Dataset content –
=====
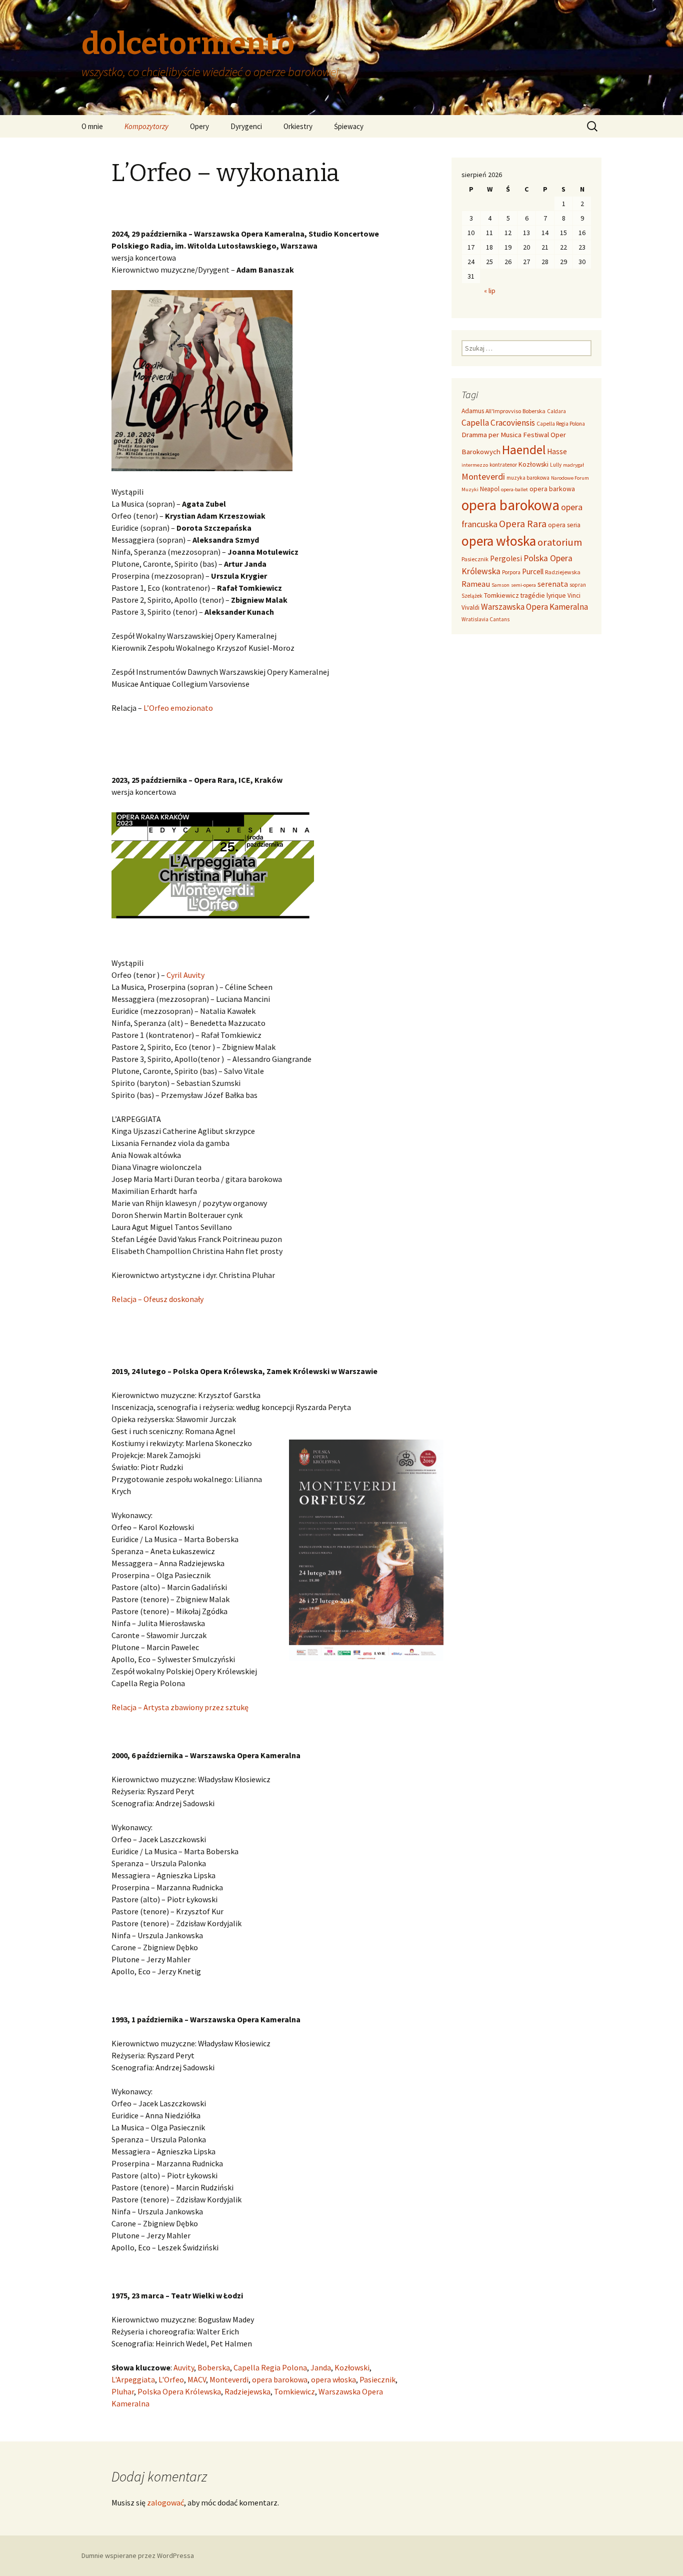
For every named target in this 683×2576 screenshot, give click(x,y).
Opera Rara (522, 523)
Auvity (184, 2367)
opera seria (564, 525)
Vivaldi (471, 607)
=====
Your assignment – Exactly as they stand, retype all the entries, but omit the pictures.

Result –
For every named target in this 683×2576 screenshot, give click(x,y).
Opera Rara (522, 523)
Auvity (184, 2367)
opera seria (564, 525)
Vivaldi (471, 607)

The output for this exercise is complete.